Recorded Future uses a list of 167 exploit kits as one of the parameters in their current vulnerability report. It also expanded its research this year to include Remote Access Trojans (RATs) in its determination of the top exploited vulnerabilities–in part because of their increase in usage due to their role as multipurpose malware, researchers said.
The No. 2 vulnerability of 2018 also was the only Adobe Flash Player exploit on the list–CVE-2018-4878. Researchers also found it in multiple exploit kits, but most notably Fallout, which was used to distribute GandCrab ransomware and can be purchased for about $300 a week and $1,100 a month on the dark web.
Indeed, researchers also used the dark web as a resource to discover which exploited vulnerabilities had the most traction with bad actors in 2018. Among exploit kits associated with the top vulnerabilities, ThreadKit–which included four of the top 10 vulnerabilities–was the most discussed on dark web sources in 2018, they found. The last update of this particular exploit kit was December 28 by a dark-web forum user called “mrbass,” who generously added an Adobe zero-day vulnerability to the kit, which was last selling for $400.
Still exploited after all these years
Recorded Future researchers also observed an exploit with a longer than usual useful life still at work in 2018. That would be the aforementioned IE bug CVE-2016-0189, which had the honor of making the list of top 10 exploited vulnerabilities three years in a row.
“We have seen only a few vulnerabilities remain in the top ten from year to year because either those vulnerabilities are successfully patched or the authors of the exploit kits containing those vulnerabilities are arrested,” Kuczma told us.

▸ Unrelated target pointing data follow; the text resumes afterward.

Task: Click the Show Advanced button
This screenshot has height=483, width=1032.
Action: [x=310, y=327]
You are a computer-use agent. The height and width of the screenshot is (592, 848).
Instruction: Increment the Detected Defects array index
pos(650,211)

She cited the exploit’s lack of dependence on one version of IE–which gives it more reliability as a vulnerability as a reason for its staying power, as it affects IE 9 through 11–as a reason this particular exploited vulnerability has stuck around.
Bad actors have used this versatility, to incorporate the bug successfully into a variety of various exploit kits over the years, including five in 2018–Underminer, Magnitude, Grandsoft, KaiXin and RIG. The exploit also lacks a solid patch; restricting access to two common dynamic-linked library files, VBScript.dll and JScript.dll, are the only current workarounds, researchers said.

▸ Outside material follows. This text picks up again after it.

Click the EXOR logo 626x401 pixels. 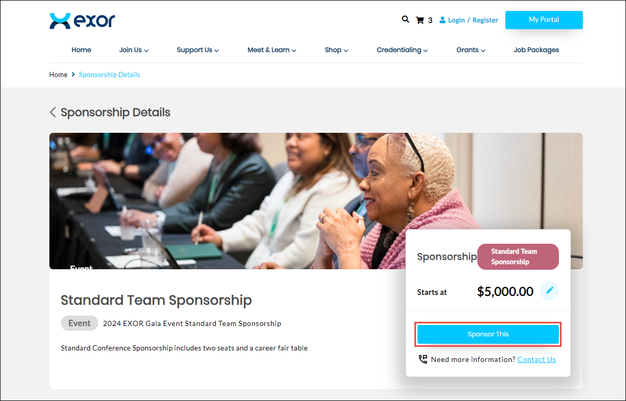pyautogui.click(x=82, y=21)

Other top 2018 vulnerabilities were notable because of their frequent appearance in different types of malware, researchers found. Two in particular-CVE-2017-11882 and CVE-2017-0199–were identified in 10 and eight pieces of malware, respectively. Both were used in Trillium’s Security Multisploit Tool, which included four of the top 10 vulnerabilities and was discussed at length on Hack Forums and Nulled Forum to positive acclaim, researchers found.
Expert advice: Take vulnerabilities seriously
Even with exploited vulnerability kits on an apparent decline, Recorded Future researchers advised organizations to maintain an awareness of known vulnerabilities on their systems, in particular the ones identified on the 2018 list as those most exploited.

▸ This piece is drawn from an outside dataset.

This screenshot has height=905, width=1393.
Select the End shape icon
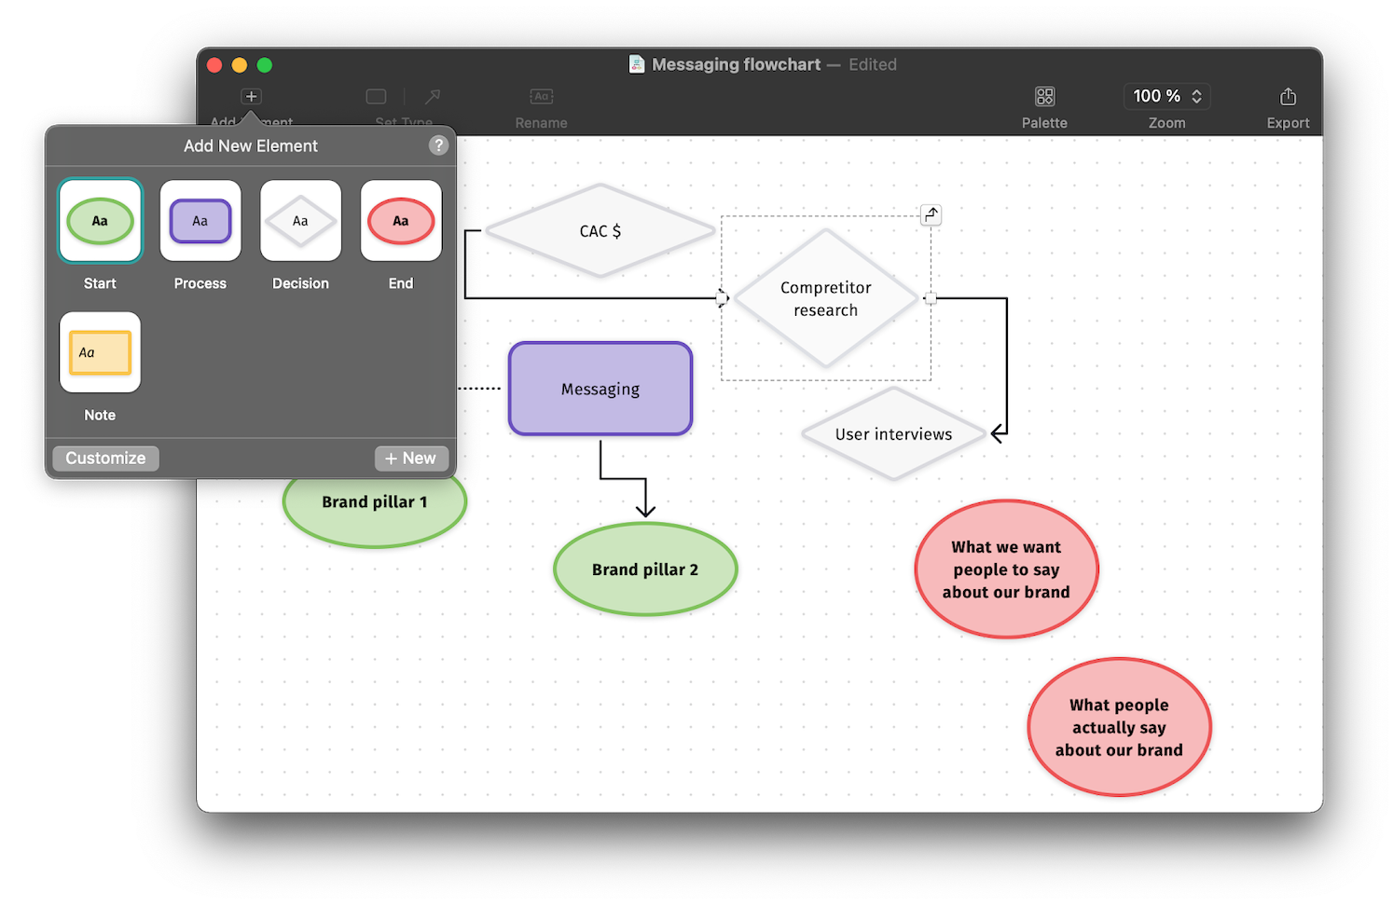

“Official vulnerability databases, and even scanning tools, cannot arm organizations with one key metric: the overlap between the vulnerabilities in the systems you use and the ones that are being actively exploited by threat actors,” Kuczma wrote.
Recommendations for organizations running Microsoft as well as other targeted platforms include not only patching all of the vulnerabilities Recorded Future identified in its research, but also older vulnerabilities, which have an average shelf life of about seven years.